As you may know from one of my past blog posts, a corporation owns its own assets and the shareholders do not necessarily own those assets (they own shares in the corporation).
But what you may not know is that the corporation’s board of directors has broad powers to mortgage or sell the corporation’s assets.
The board doesn’t even need to get the shareholders to approve the mortgage or sale, under California law.
Let’s say that the corporation has a piece of real property that has equity and the corporation is in need of some money. The board then seeks out a loan for the corporation that will be secured by the property
The lender agrees to loan the money to the corporation but requires that the real estate be put up as collateral with a mortgage on the property.
In other words, the lender wants security for the loan in the event there is a default. If there is a default, the lender can foreclose on the property.
This means that the mortgage on the property puts the corporation’s property at risk. Yet, the board of directors can authorize the mortgage even if such mortgage applies to all of the corporation’s property holdings.
Only if the corporation’s articles of incorporation require the shareholders’ approval would their approval be necessary.
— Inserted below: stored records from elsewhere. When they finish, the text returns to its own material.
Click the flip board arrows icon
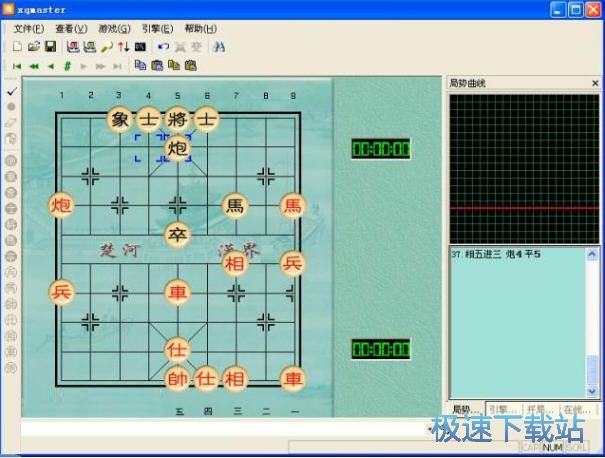This screenshot has height=458, width=605. [x=123, y=47]
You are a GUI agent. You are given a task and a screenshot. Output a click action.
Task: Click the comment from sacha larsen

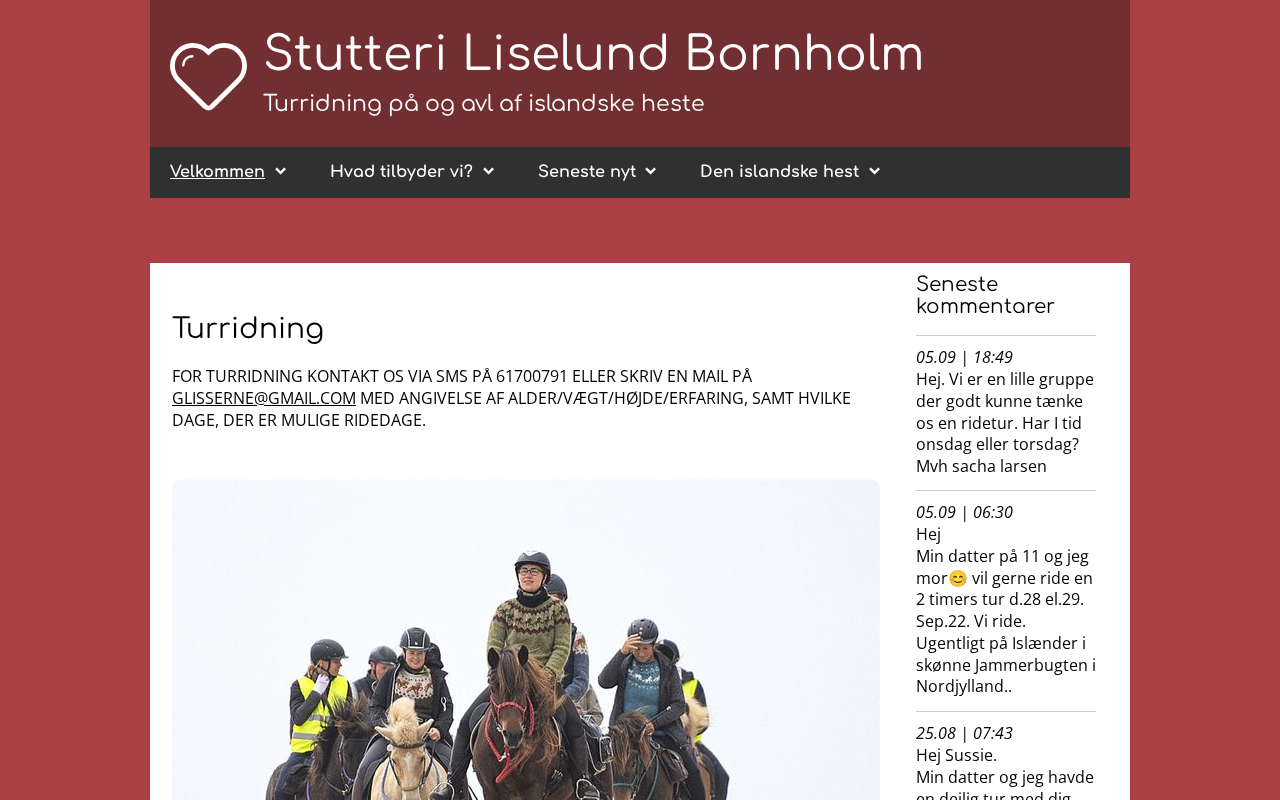1005,423
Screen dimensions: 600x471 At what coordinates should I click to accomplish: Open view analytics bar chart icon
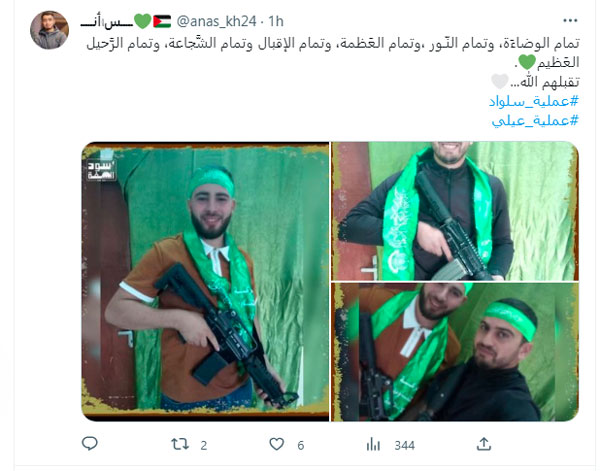(373, 445)
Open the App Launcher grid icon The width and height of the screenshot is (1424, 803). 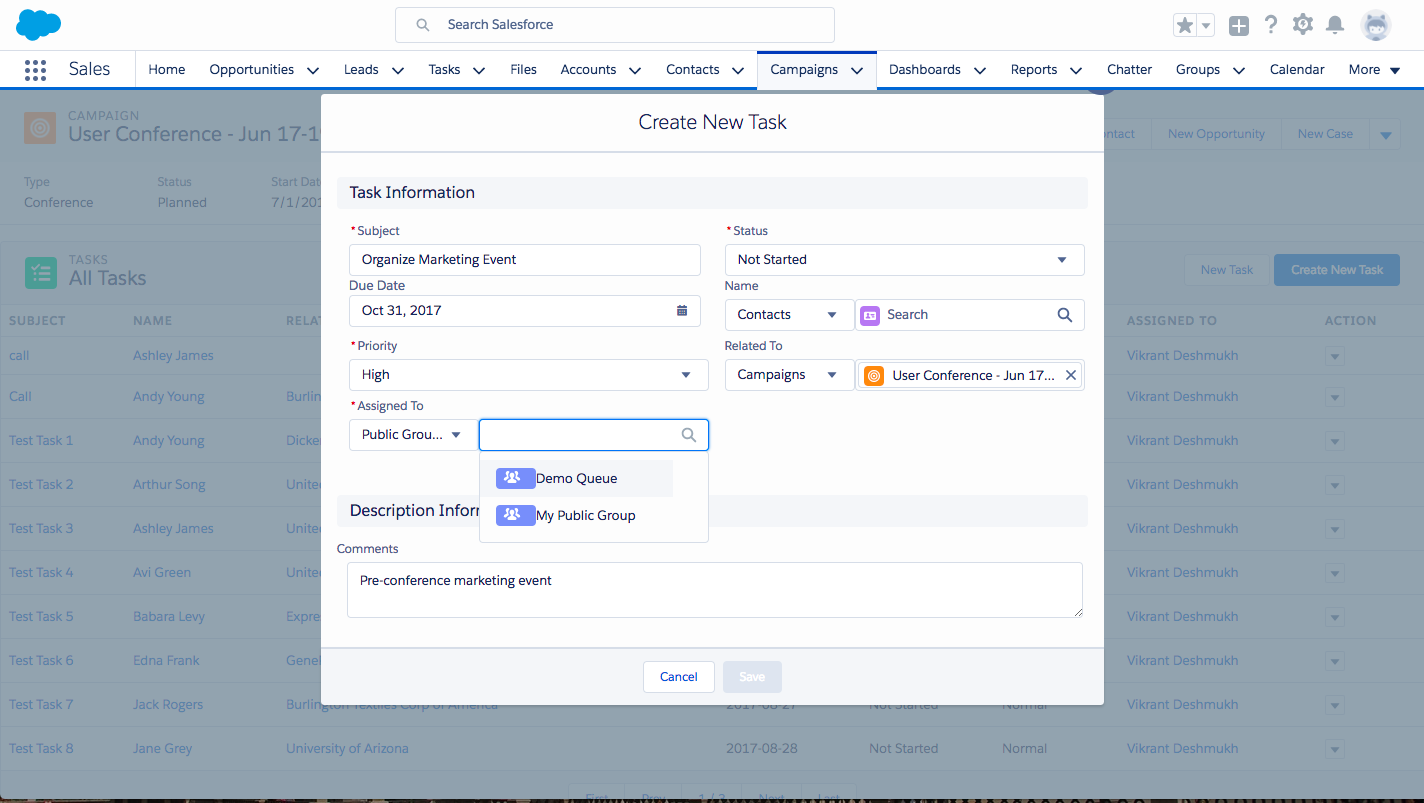coord(35,70)

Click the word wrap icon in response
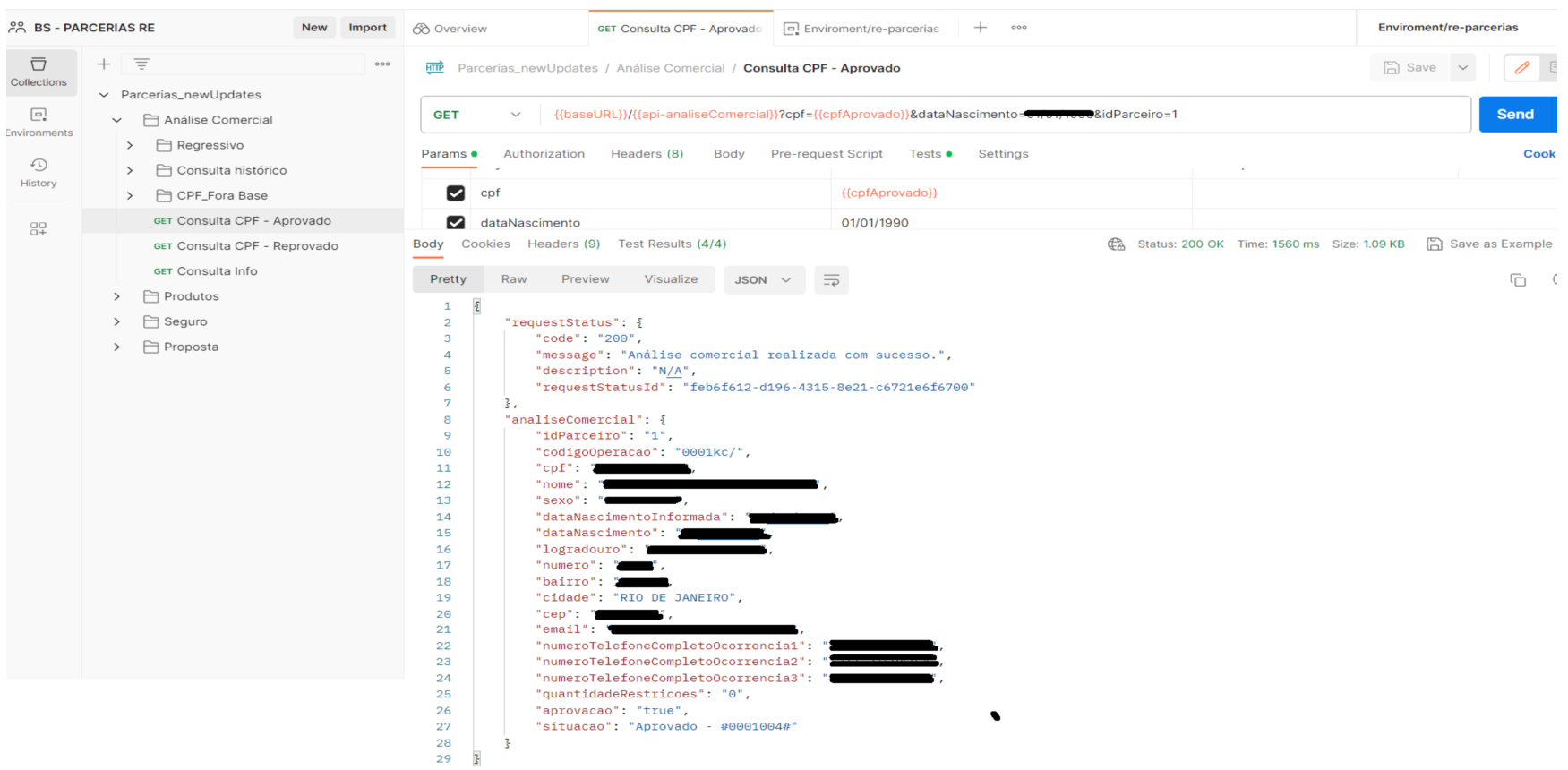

Suppose, however, that instead of taking out a loan, the board decides to sell the corporation’s real property.
This situation is a little different from the loan-with-mortgage scenario.
Under California law, if the proposed sale is in the “usual and regular course” of the corporation’s business, the board alone can approve the sale. Even if it is a sale of all of the corporation’s property or assets.
So if the sale of the corporation’s assets is part of the corporation’s regular business operations, the board does not need to get the shareholders to approve the transaction.
On the other hand, if the sale of assets is not in the “usual and regular course” of the corporation’s business, the shareholders must also approve the transaction.
If the shareholders approve the sale before or after the sale is consummated, that is fine. But it is better practice for all approvals, of the board and shareholders, to be obtained prior to offering for sale any of of the corporation’s assets outside the regular course of business.
In the event any sale transaction craters or otherwise becomes ill-advised, the board has the power to abandon the transaction without the shareholders’ approval.
The board can end the transaction even after the shareholders approved the sale.
If the board takes such action, the board must be careful to not cause a breach of contract with the buyer when terminating any sale. The board’s right to abandon a sale transaction does not protect the corporation from liability owed to the buyer for breach of contract.
As you can see, the board of directors has broad powers regarding the disposition of the corporation’s assets. For this reason, members of the board must be carefully selected.
Also, board members must be careful to not run afoul of their fiduciary duties owed to the corporation and shareholders. Because even though board members are protected from liability if they exercise reasonable business judgment and discretion, they can be held liable if they acted in bad faith.
References: California Corporations Code sections 1000 and 1001.
This discussion is not legal advice, a solicitation of you as a client, nor the engaging in the practice of law in any jurisdiction.
This discussion is merely for information/education and should not be relied upon for legal advice by anyone because the facts discussed may be different from your own situation. If you need legal advice, consult a qualified attorney.